Edit: we recently revisited this topic in more detail – you can read that post here!

Since I was around eighteen years old, I’ve experienced the occasional leaking of fluid from my right leg. I remember when it first happened, during a final exam in my senior year of high school. There was so much fluid that my shoe was completely soaked, and I sat through the rest of the exam embarrassed and silently freaking out, with no idea what was happening or why. It’s occurred probably a handful of times since then, but this past week it’s been happening more often than usual.

If you’re anything like me, you’ve been baffled and a little freaked out by your leaking limbs and would like to know what the hell is going on. So, without further ado, here is my short-but-sweet guide to lymphorrhea.


What’s leaking out of my leg/arm/etc?

The light, amber-colored fluid that is beading and trickling from your skin is called lymph. The leaking or weeping of this protein-rich lymph is known as lymphorrhea.

What causes this to happen?

Insect bites, abrasions, cuts, wounds, or cracks in the skin can enable the lymph fluid to seep out. Whenever I’ve had it, it drains from an extremely small break in my skin about the size of a pore.

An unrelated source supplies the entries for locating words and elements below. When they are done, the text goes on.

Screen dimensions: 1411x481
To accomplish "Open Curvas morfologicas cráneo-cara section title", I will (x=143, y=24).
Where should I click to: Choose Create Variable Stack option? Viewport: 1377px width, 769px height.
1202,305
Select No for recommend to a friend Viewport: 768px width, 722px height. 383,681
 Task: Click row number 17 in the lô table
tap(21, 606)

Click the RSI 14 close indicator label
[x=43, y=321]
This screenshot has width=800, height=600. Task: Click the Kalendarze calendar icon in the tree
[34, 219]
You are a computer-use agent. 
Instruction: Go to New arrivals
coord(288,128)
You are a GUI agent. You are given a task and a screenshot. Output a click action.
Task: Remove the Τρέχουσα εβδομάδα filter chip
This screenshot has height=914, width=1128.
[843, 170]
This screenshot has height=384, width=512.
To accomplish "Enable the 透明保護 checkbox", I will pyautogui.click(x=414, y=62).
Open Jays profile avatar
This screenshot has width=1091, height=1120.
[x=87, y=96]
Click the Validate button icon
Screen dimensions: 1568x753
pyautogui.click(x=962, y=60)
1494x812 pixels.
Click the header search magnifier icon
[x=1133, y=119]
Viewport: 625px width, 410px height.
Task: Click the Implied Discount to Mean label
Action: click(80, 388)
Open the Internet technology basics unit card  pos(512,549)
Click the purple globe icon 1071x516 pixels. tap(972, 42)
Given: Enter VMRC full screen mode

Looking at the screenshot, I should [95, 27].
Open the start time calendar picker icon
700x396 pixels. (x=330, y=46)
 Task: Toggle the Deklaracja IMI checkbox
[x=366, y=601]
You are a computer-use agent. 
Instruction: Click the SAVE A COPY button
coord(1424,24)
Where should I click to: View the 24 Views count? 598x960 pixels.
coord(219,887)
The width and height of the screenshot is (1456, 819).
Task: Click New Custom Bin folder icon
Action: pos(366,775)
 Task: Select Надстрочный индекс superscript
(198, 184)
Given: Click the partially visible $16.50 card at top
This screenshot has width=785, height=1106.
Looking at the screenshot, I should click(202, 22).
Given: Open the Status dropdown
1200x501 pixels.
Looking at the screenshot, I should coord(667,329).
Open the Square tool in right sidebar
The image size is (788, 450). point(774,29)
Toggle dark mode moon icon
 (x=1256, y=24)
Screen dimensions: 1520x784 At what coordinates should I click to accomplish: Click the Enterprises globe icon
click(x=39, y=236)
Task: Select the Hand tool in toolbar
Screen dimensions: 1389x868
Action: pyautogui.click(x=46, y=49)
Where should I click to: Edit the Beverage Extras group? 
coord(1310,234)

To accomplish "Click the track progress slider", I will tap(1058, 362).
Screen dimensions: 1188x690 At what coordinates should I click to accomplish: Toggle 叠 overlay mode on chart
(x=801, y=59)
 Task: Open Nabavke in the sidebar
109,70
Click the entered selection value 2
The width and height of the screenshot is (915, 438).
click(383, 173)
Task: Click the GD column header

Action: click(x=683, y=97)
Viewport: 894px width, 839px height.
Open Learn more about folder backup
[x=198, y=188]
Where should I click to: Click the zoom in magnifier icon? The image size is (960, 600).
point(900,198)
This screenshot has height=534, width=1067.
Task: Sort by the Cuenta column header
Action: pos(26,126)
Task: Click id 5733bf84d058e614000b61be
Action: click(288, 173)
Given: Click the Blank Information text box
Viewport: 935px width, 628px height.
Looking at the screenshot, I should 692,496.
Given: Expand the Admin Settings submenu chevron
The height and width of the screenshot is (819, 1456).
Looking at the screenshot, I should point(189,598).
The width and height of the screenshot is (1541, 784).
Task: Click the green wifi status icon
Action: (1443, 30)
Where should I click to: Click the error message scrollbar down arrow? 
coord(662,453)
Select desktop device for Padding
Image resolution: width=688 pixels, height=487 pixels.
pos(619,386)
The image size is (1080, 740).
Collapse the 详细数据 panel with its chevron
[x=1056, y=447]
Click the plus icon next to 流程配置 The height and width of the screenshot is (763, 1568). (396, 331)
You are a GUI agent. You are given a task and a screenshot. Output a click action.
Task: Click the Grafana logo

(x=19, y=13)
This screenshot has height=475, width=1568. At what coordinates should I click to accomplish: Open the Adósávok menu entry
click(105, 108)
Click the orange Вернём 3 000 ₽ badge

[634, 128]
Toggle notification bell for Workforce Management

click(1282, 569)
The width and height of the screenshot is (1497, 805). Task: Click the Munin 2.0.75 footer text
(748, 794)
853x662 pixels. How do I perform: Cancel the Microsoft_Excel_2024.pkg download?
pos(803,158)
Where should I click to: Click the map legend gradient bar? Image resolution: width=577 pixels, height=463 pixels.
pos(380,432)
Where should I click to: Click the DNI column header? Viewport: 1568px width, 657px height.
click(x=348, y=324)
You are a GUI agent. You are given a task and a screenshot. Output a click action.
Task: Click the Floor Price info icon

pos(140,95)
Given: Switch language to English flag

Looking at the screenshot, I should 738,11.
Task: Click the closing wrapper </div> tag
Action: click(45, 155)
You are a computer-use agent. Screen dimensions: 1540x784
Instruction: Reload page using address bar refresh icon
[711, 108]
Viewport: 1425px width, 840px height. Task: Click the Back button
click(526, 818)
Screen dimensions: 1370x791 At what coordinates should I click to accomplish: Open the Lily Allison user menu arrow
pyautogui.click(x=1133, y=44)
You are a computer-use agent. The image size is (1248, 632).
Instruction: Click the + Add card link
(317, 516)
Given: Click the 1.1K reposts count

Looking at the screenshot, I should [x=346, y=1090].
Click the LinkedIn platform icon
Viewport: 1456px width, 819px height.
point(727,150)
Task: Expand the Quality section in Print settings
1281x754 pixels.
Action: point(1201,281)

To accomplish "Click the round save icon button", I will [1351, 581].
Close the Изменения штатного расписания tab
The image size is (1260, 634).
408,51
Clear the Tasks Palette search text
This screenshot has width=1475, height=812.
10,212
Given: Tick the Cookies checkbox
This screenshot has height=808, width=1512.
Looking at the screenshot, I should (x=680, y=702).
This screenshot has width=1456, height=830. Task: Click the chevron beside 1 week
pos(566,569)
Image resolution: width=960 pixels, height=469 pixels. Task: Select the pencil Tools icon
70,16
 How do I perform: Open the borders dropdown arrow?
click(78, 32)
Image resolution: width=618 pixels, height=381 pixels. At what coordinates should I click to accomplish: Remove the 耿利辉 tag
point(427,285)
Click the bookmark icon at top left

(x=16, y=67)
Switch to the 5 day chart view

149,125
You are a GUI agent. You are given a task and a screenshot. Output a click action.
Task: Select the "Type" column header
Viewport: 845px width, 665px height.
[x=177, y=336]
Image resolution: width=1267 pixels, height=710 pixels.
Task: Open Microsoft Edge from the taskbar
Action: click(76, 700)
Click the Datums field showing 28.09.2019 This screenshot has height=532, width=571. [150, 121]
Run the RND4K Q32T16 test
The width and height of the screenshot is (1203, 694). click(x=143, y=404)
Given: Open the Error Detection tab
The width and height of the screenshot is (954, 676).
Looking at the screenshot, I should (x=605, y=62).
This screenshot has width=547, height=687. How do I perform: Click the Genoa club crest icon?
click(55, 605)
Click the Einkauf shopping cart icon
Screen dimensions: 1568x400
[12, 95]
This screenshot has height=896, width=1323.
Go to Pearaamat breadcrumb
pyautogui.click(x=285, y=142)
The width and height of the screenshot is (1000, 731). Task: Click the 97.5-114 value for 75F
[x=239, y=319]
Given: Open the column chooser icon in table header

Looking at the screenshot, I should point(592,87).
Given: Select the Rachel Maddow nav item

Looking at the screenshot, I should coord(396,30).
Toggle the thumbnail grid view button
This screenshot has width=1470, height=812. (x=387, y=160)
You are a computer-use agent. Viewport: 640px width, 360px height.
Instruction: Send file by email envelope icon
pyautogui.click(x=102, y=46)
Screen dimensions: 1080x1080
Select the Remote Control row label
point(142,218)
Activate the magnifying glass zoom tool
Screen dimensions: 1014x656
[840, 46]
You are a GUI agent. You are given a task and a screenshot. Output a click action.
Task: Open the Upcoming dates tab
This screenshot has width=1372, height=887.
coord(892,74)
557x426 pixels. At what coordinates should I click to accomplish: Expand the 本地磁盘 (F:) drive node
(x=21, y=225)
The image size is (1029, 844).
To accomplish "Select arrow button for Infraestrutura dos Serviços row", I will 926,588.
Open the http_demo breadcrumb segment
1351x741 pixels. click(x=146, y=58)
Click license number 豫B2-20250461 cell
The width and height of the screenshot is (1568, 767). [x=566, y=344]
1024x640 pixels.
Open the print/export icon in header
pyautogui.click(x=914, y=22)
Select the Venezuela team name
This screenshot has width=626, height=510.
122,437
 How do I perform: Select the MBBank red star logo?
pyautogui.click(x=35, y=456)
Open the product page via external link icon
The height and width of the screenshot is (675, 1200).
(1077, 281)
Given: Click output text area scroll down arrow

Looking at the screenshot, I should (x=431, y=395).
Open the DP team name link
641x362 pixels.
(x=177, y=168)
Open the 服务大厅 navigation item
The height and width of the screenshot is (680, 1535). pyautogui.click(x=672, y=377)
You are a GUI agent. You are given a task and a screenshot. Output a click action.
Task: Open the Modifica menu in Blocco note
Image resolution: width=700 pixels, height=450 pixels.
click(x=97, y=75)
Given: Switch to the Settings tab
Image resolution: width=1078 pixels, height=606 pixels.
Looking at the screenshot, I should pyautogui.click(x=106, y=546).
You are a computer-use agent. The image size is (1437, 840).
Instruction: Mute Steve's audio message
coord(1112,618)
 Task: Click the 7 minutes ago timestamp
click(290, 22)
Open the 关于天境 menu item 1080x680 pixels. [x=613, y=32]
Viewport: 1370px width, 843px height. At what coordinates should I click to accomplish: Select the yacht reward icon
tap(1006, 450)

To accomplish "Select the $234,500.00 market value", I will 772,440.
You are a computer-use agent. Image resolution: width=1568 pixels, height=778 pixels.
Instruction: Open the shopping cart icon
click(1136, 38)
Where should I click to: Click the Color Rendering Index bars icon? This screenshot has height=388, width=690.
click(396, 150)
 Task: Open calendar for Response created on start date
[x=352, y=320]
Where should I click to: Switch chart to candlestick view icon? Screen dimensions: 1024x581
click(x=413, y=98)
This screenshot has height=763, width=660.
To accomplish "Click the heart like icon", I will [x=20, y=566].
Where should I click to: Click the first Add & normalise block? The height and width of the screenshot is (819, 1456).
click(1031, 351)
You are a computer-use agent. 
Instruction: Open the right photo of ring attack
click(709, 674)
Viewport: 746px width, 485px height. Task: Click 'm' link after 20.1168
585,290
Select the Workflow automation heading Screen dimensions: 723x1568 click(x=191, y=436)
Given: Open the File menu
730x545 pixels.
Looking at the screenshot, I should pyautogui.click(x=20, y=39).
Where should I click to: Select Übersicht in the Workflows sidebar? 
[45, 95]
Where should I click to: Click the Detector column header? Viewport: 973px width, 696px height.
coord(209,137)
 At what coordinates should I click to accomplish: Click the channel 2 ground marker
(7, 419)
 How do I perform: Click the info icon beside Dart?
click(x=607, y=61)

What complications can it cause?

There are two main complications that lymphorrhea can spell out for lymphies, one of which being infection. The lymph fluid is considered a natural food source for bacteria, meaning the wound becomes an entry point for the bacteria to enter your body and cause infections such as cellulitis, lymphangitis, or erysipelas. Lymphorrhea is also highly caustic to skin tissue, and when the drainage is left untreated, it could quickly become a large, gaping wound. When this happens, skin grafts are often required.

How do I avoid it?

The best thing you can do to avoid getting lymphorrhea is to take care of your skin. Keep it moisturized, as dry skin will lead to cracking and could cause the fluid to leak. Also, avoid cuts, bites, and scrapes if you can. Obviously it’s difficult to avoid these things to a T (unless you want to enclose your affected limb in a bubble!), but if you’re careful then your chances of contracting it will be lessened.

What do I do if I get it?

If you spring a leak, don’t worry – there are things you can do to treat it. First, you should clean the area where the fluid is leaking to reduce infection. Then, apply a moisturizing lotion to help heal the skin and protect it from further breakdown. Dress the wound with clean, absorbent, non-sticky bandages, and then wrap your limb with compression bandages to help stop the drainage. With this added pressure, the leaking should stop within one or two days. Don’t forget to change the bandages often, as they’ll become wet and uncomfortable from the lymph. When you’re at rest, elevate that sucker! Once the leakage has stopped and your skin is restored, you can don your usual garments again.

So there you have it – the basics of lymphorrhea and how to treat it. I hope you’re all doing well, and keeping good care of your body!